Wherefore, my brethren, ye also are become dead to the law by the body of Christ; that ye should be married to another, even to him who is raised from the dead, that we should bring forth fruit unto God.” — Here we are taught that God’s elect have been delivered from the law by the body of Christ. By his obedience in our nature, as our Representative and covenant Surety, the Lord Jesus Christ rendered to the law, in its precept and its penalty, by his life and by his death, all that the law required of us. Having died with Christ, in union with him, being crucified with him, every believing sinner is as free from the law, as a woman by death is loosed from the law of her husband (Romans 7:1-4).

 

Not Licentious

Legalists scream, “Licentious doctrine! Such doctrine is antinomian. It opens the floodgates to sin and ungodliness!” “Not so,” says God the Holy Ghost. So far is this doctrine from leading to licentiousness, that it is essential to godliness. There is no godliness without it. — “For I through the law am dead to the law, that I might live unto God” (Galatians 2:19). Gospel life flows from legal death. I cannot live unto God except by having been crucified with Christ. Though we cannot be justified by the law, we are subject to its penalty, which is death. And we cannot live unto God, except by death to the law.

 

Holiness

I live,” says the believing soul, “yet not I.” Being crucified with Christ I died; “but Christ liveth in me” (Galatians 2:20). Christ dwells by faith in the hearts of his people. His living in us is our deliverance from sin’s dominion. Being made “partakers of the divine nature” (2 Peter 1:4), we live unto God. We are commanded to hold fast our confidence and the rejoicing of the hope firm unto the end (Hebrews 3:6). That is to say, we are commanded to look away from self to Christ for everything pertaining to life and godliness.
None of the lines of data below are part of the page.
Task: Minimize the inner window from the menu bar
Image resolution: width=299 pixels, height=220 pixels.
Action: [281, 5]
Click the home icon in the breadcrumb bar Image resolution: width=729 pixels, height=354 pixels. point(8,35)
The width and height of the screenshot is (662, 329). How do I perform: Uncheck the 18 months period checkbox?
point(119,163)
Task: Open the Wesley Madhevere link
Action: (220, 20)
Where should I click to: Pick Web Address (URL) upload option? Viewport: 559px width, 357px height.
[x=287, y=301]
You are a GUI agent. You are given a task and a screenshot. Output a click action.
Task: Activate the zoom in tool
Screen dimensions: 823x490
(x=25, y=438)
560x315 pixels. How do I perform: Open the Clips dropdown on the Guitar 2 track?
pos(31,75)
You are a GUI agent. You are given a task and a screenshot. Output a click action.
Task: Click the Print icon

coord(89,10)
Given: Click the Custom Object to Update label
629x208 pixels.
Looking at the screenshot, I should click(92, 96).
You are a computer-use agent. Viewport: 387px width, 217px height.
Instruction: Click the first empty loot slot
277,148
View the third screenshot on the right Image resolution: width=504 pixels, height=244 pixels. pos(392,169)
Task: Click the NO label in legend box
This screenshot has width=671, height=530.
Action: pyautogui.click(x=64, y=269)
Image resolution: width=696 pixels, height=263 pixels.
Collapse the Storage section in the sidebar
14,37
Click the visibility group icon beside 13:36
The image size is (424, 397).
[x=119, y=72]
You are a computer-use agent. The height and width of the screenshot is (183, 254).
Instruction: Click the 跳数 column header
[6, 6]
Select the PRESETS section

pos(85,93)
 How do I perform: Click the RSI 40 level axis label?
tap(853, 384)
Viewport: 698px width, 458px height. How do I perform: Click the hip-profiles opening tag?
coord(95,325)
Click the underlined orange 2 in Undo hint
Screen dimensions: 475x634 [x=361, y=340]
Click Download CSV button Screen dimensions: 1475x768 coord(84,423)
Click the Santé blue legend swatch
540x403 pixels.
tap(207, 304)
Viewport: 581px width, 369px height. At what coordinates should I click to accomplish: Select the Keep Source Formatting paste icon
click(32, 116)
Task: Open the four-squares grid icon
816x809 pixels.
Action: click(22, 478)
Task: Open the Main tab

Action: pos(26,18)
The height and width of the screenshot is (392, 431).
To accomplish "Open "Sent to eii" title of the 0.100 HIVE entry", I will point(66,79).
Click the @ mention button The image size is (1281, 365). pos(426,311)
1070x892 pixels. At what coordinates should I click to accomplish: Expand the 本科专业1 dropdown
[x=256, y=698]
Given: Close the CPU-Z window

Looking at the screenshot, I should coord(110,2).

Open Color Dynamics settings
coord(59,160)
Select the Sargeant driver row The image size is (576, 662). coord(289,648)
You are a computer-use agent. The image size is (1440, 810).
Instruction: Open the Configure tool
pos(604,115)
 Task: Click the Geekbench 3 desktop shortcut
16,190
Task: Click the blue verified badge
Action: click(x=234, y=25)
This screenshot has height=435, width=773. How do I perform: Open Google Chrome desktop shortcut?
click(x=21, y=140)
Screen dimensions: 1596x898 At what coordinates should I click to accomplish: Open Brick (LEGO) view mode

      That does not mean that we are lawless rebels. Just the opposite. We are “not without law to God, but under the law to Christ” (1 Corinthians 9:21). The love of Christ constrains us to live not unto ourselves, but unto Christ who loved us and gave himself for us.

      In order to live in holiness and communion with God, we must have no connection to the law; we must have nothing to do with the law; we must be dead to the law, completely freed from the law. Religious legalists, following the wisdom of this world and not the revelation of God the Holy Spirit in Holy Scripture, denounce the gospel of God’s free grace in Christ as an encouragement to sin (Jude 4). Free grace appears to those who have never experienced it to remove every restraint to sin and give license to every imaginable wickedness.

      That we are sanctified as well as justified in Christ, by grace, and not by any works performed by us, is a mystery human wisdom can never fathom. Yet, this is the clearly stated doctrine of Holy Scripture. Is it not? Who can read 1 Corinthians 1:30-31 and Hebrews 10:10-14, and say otherwise?